Em tempos de coronavírus, até rodízio de churrasco chega pelo delivery
Peço desculpas antecipadas por fazer piada em ocasião tão lúgubre. Sei muito bem da gravidade da situação e estou tão apavorado quanto você –ou quanto você deveria estar, caso o leitor seja negacionista da pandemia.
Ocorre que ninguém viveu –sequer imaginou viver– uma época como esta. É tudo novo. Inusitado. Absurdo. E do absurdo brota o humor. Tem humor de sobra no apocalipse do coronavírus. Humor negro, ainda assim humor.
Não é preciso sair da quarentena para perceber que o mundo se tornou um hospício. É só examinar as redes sociais e a caixa de e-mail.

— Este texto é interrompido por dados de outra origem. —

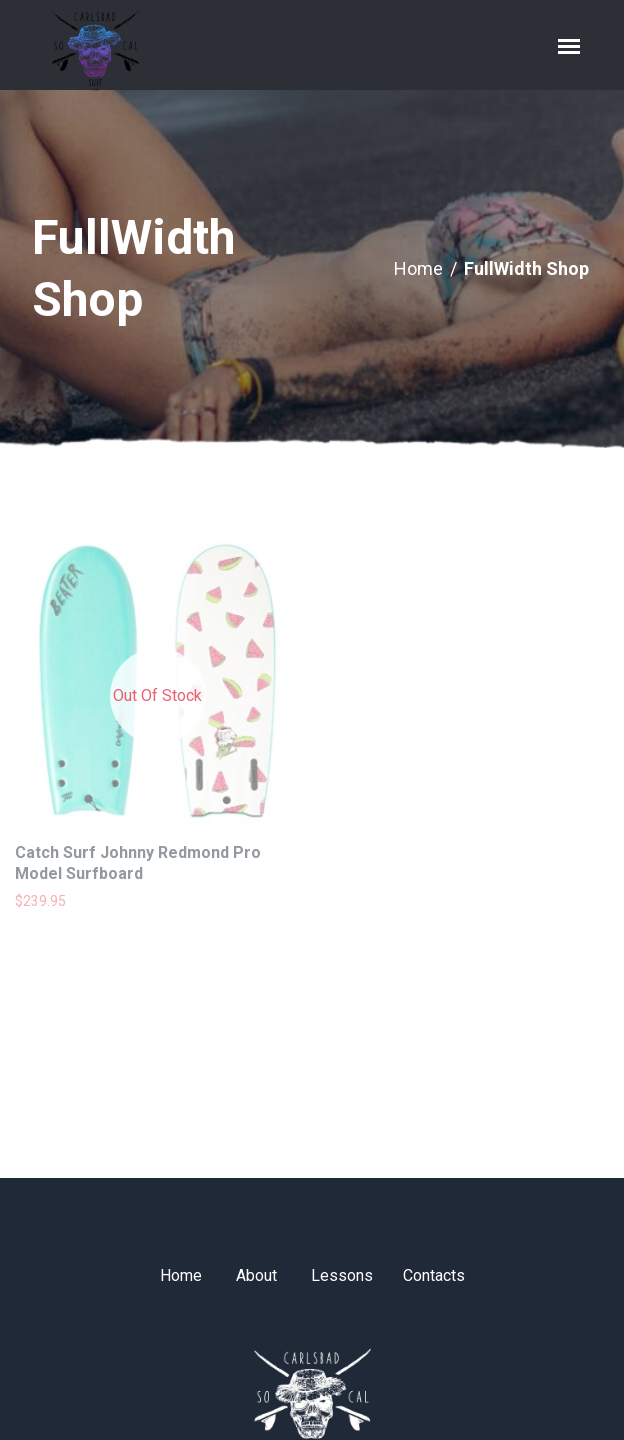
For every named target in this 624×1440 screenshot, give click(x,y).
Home (418, 268)
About (256, 1275)
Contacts (434, 1275)
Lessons (342, 1275)
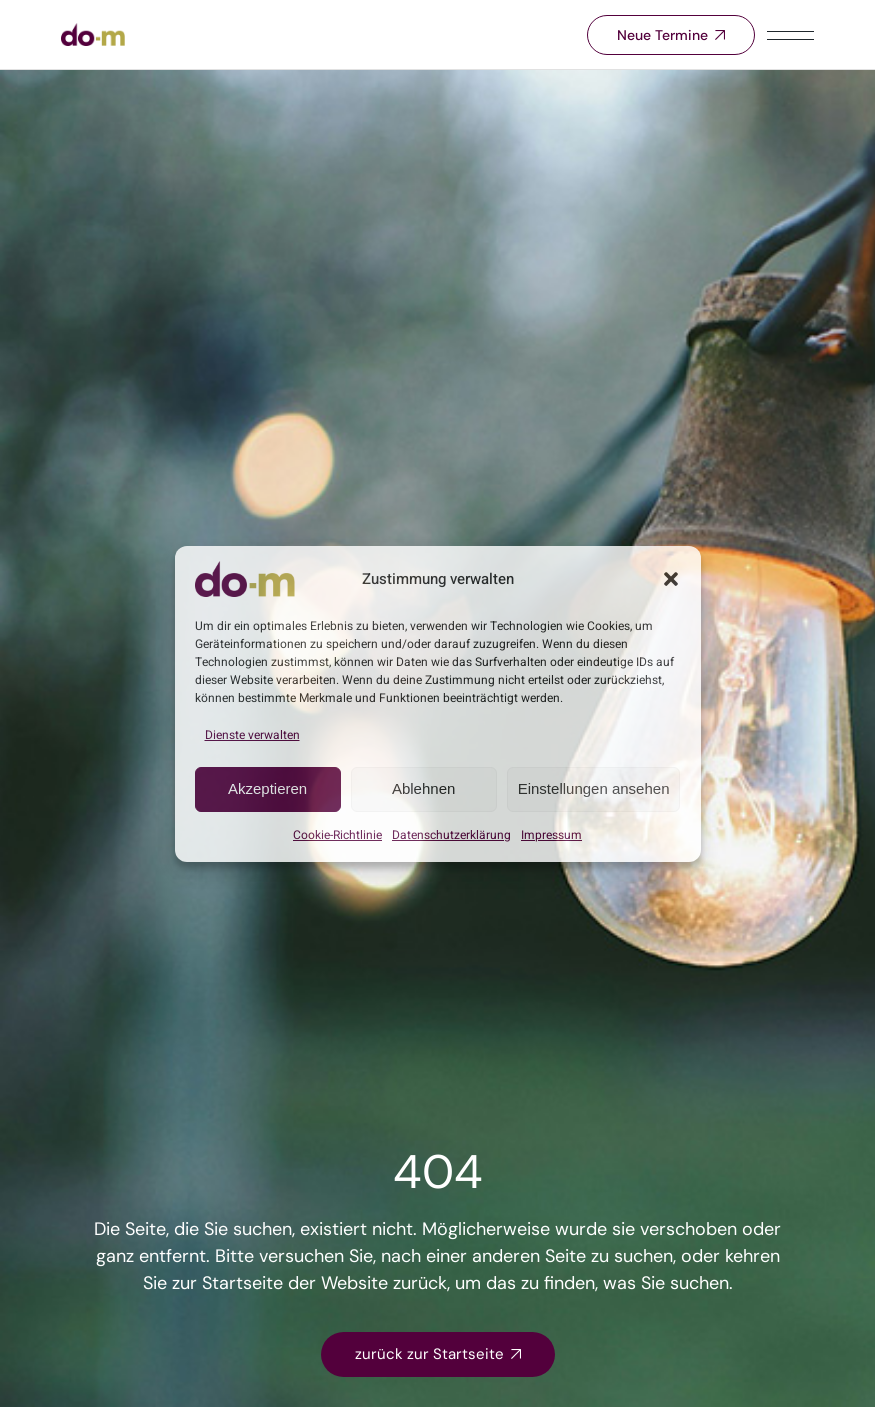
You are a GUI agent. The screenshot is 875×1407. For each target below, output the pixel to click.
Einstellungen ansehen (594, 788)
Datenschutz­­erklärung (451, 835)
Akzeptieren (267, 788)
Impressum (551, 835)
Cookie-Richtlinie (337, 835)
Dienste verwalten (252, 735)
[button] (671, 579)
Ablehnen (423, 788)
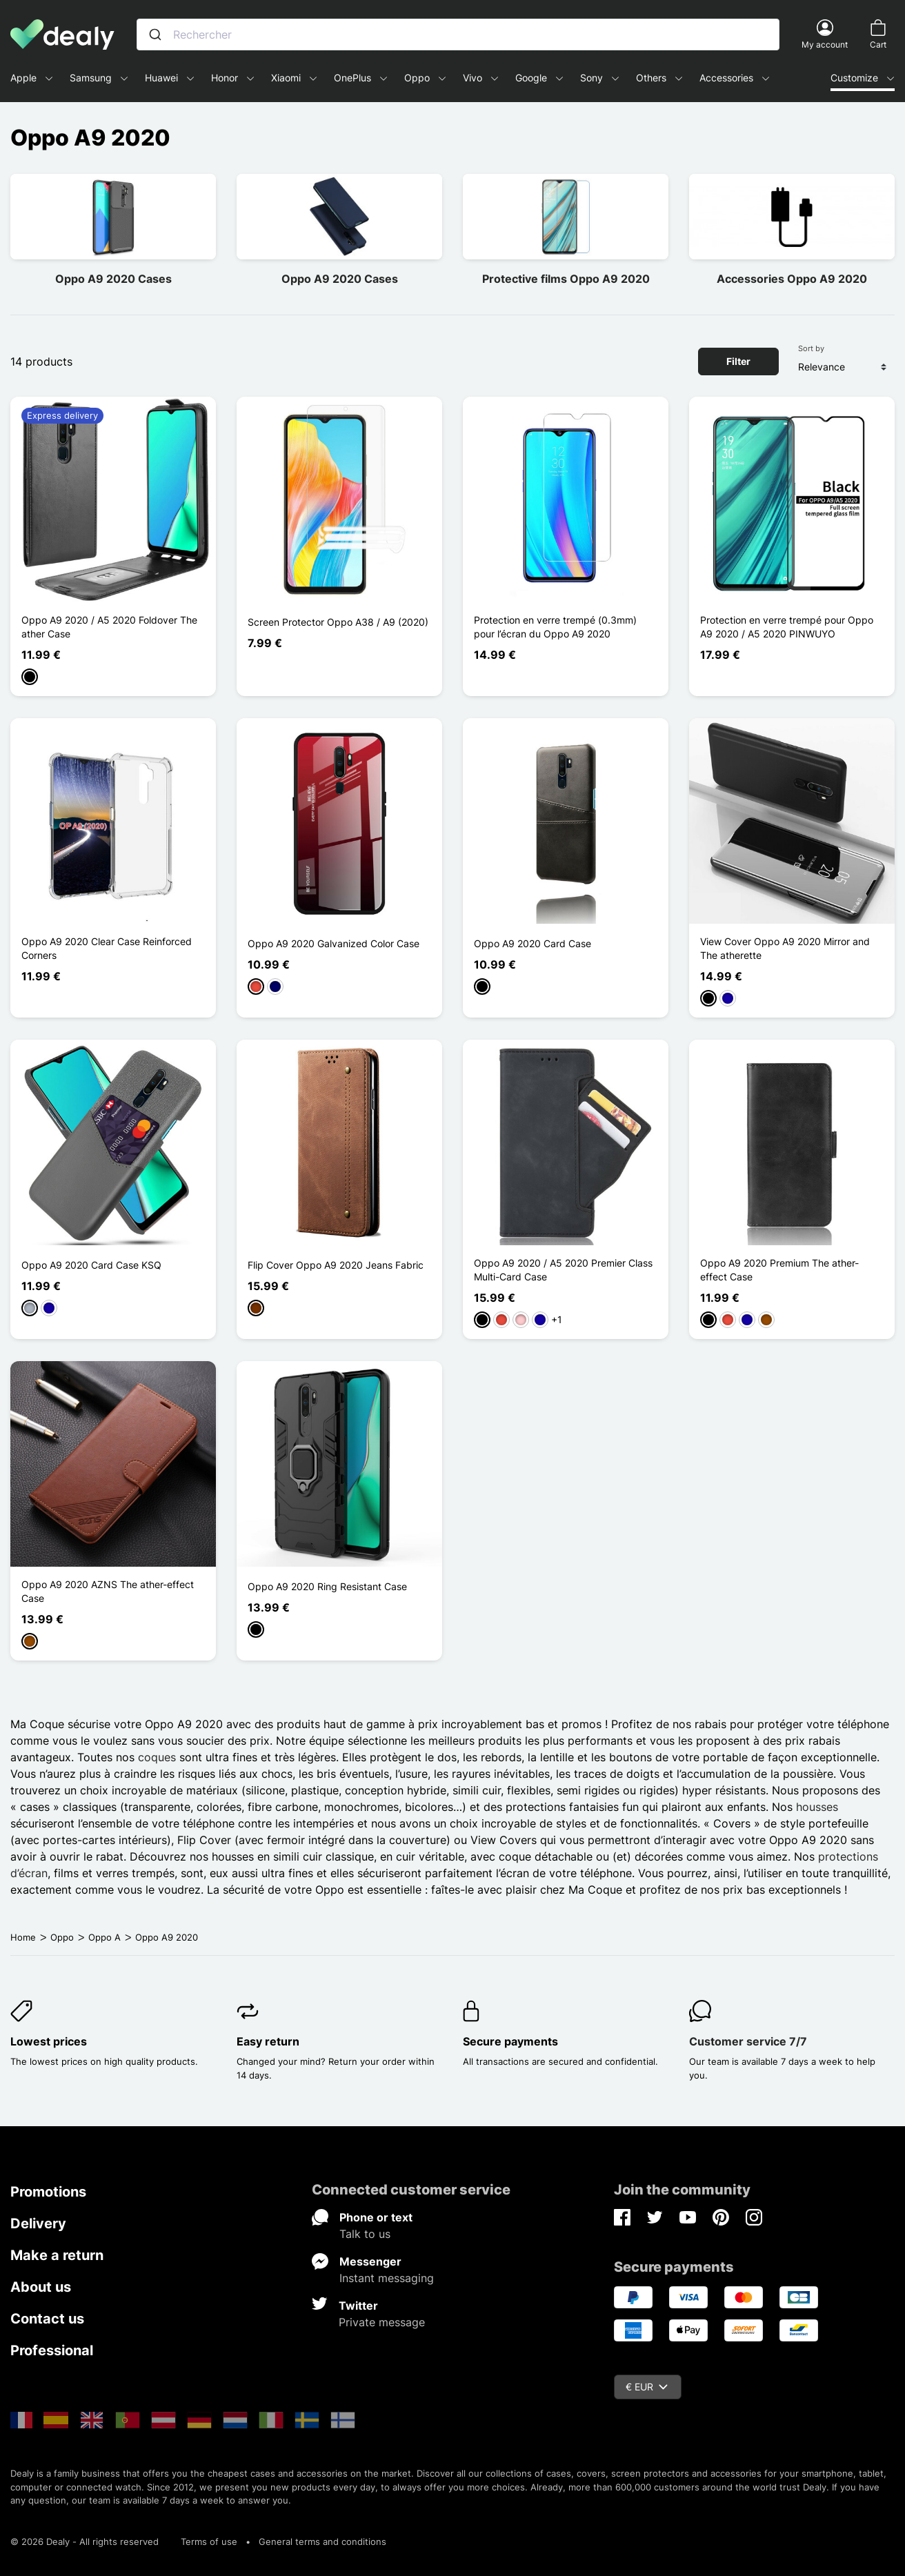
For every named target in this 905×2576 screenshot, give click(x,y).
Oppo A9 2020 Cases (113, 279)
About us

Metade dos meus amigos começou a postar, no Instagram, vídeos com eles mesmos fazendo ginástica em casa. Que raio é isso? Convite? Deboche? Provocação? Ouço uma voz invisível me sussurrar ao ouvido: “Gordo.”
Mando a voz calar a boca. Penso na solidão e no tédio dessa gente. Não dá tempo de ter empatia: sou logo engolido pelo meu próprio tédio e vou buscar algo diferente parta fazer.
No e-mail, o desespero transborda. As mensagens são quase todas de assessorias de bares e restaurantes. Quase sempre com o anúncio da abertura de um serviço de entrega em domicílio, o tal delivery. A prioridade é não afundar.
O delivery vem sido adotado até por estabelecimentos que sempre desdenharam desse formato de vendas.
Um exemplo é o Fasano. O grupo de restaurantes criou um aplicativo para receber pedidos, com cardápio reduzido e preços surpreendentemente razoáveis. Para dar uma ideia, o preço da cerveja long neck (R$ 12) é compatível com qualquer biboca hipster de Santa Cecília.
Fico imaginando o perfil dos usuários. Eles lustram a prataria para comer o macarrão da quentinha? Vestem-se de acordo com o padrão Fasano de luxo e elegância?
Sem o ambiente e o serviço, resta ao Fasano uma cozinha competente. Duvido que a comida se mostre excepcional num prato de duralex marrom.
Na outra ponta a gastronomia, vejo botequins do Rio e de São Paulo oferecer comida para viagem e entrega. Não vêm as mesas plásticas de cervejaria, nem a conta riscada a lápis, muito menos a saideira.
O bar existe para você fugir de casa por um tempinho. A comida viaja, o boteco não. A despeito disso, existe um bom motivo para pedir: ajudar um amigo em apuros (o dono da birosca).
O caso mais estranho que pipocou na minha caixa de entrada foi o delivery da NB Steak House, uma churrascaria rodízio. Como funcionaria algo assim?
Chega primeiro a polenta e depois a linguiça? Como acomodar os espetos na mochila de isopor? Você pode dispensar o motoboy que trouxe o frango? O entregador da picanha vai dar um perdido no freguês?
Claro que não. Eles vendem carne pronta por peso, como as rotisserias e alguns açougues. Estão certos em mudar para tentar sobreviver. Quando a peste passar, nada será igual. Até lá, fique em casa. Lave as mãos. Cuide dos seus velhos.